Before this latest round of peyi lòk (“locked country”), we have all been affected by what has been happening in our country for the last several months, especially the scarcity of necessities. With the increase in prices because of inflation, we have decreased daily meals, and opted for more meager food to stretch limited budgets.

Now the situation has grown more difficult. First schools and government offices closed, then private companies, banks, and shops shut their doors for their employees’ safety and to protect themselves from looting.

I know that the demands of the protestors are nothing new, and are only for basic needs. The protests inevitably continue because the social inequality in Haiti is very high and very serious.

Yet while on one hand I understand what is happening, on the other hand I just feel a great sadness. 

Sadness to not be able to go about my daily activities, to see the children I love, to share their joys, listen to them, hug them. My work has never just been a job, it is a part of my life, an activity that gives me joy.

I constantly think of the students that I was able to see on September 9, the official first day of school. I had time in the school yard to chat with a few, all of whom were filled with aspirations for the year. Students eager to begin their senior year. Ninth graders filled with motivation to prepare well for the big government exams they will take in June. Seventh graders happy to be starting a new academic level and leaving behind the plaid uniforms of their primary school years. Tenth graders proud to have just passed their government exams.

I cannot forget them telling me so often that GES is more than a school. It is an important place for many of them, the only place where they feel like they belong, and they matter.

I can’t stop thinking of the many students who only eat from the school cafeteria for their daily meal. According to the latest figures, 6 million people in Haiti are food insecure, with 2 million of those in a very dire situation. This statistic is not just a number to me, it is the faces of children I know and love.

I would like to scream, scream for these children, these students who are the future, the hope of the country—but my voice is lost in the midst of all this political chaos. 

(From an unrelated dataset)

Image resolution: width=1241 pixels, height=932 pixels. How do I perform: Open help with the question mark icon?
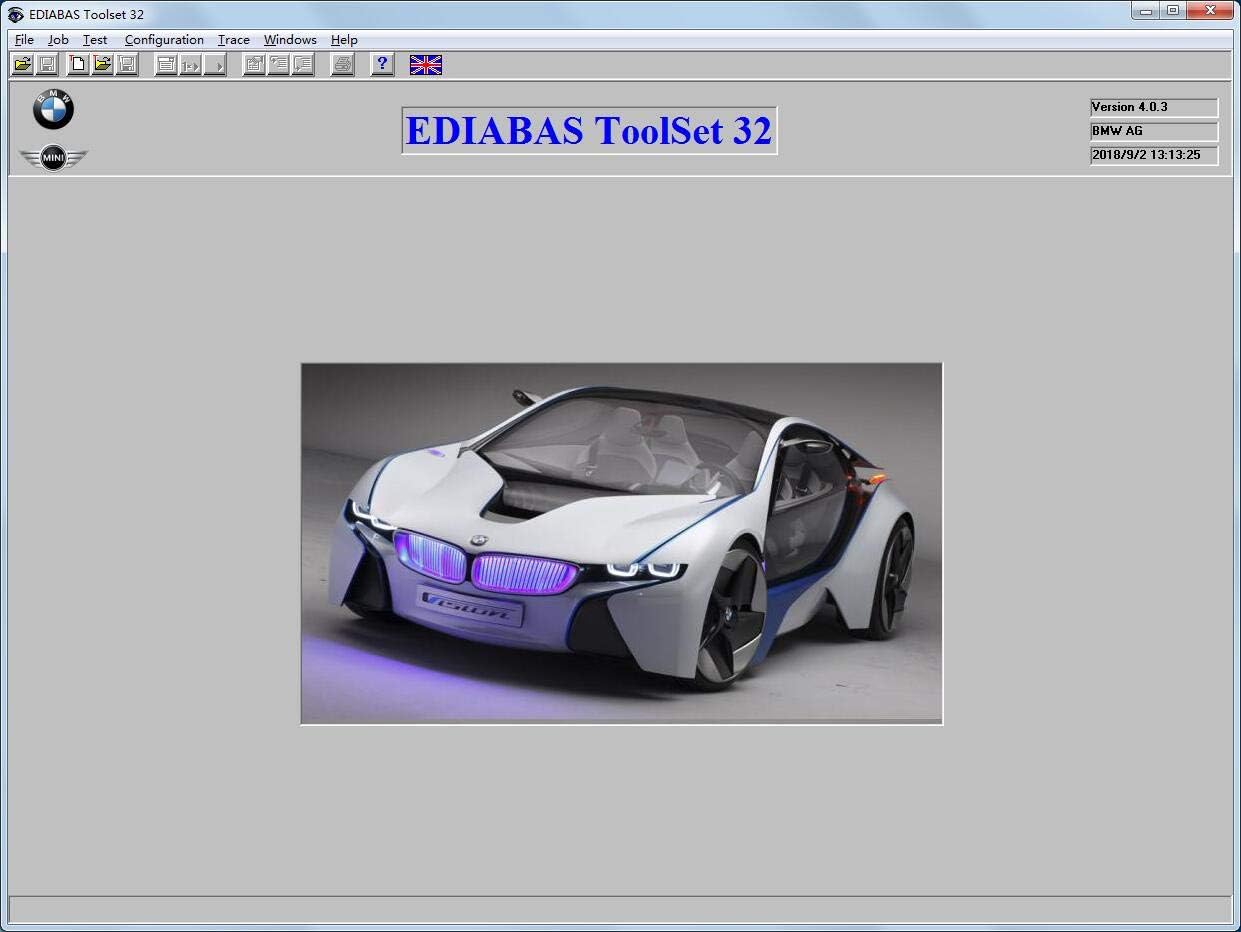(x=382, y=65)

I worry about them being hungry. I think about them feeling lost, forgotten, unimportant, and I feel my heart breaking from not being able to do anything.

I’m limited, and feeling helpless like this is the biggest sadness I can imagine.

I do not know what will happen tomorrow. None of us do.

Today I will continue to read the words of Jesus in Matthew 6 to comfort me, and give me some hope.

“Therefore I tell you, do not worry about your life, what you will eat or drink; or about your body, what you will wear. Is not life more than food, and the body more than clothes? Look at the birds of the air; they do not sow or reap or store away in barns, and yet your heavenly Father feeds them. Are you not much more valuable than they? Can any one of you by worrying add a single hour to your life?” —Matthew 6:25-27

Scindie St Fleur served as a counselor at the Lighthouse Children’s Home and Grace Emmanuel School from 2014-2020. She currently works as a psychologist at LifeSong for Orphans, where, in addition to providing mental health services, she oversees an academy program that teaches children with motor, physical, cognitive, and behavioral disabilities.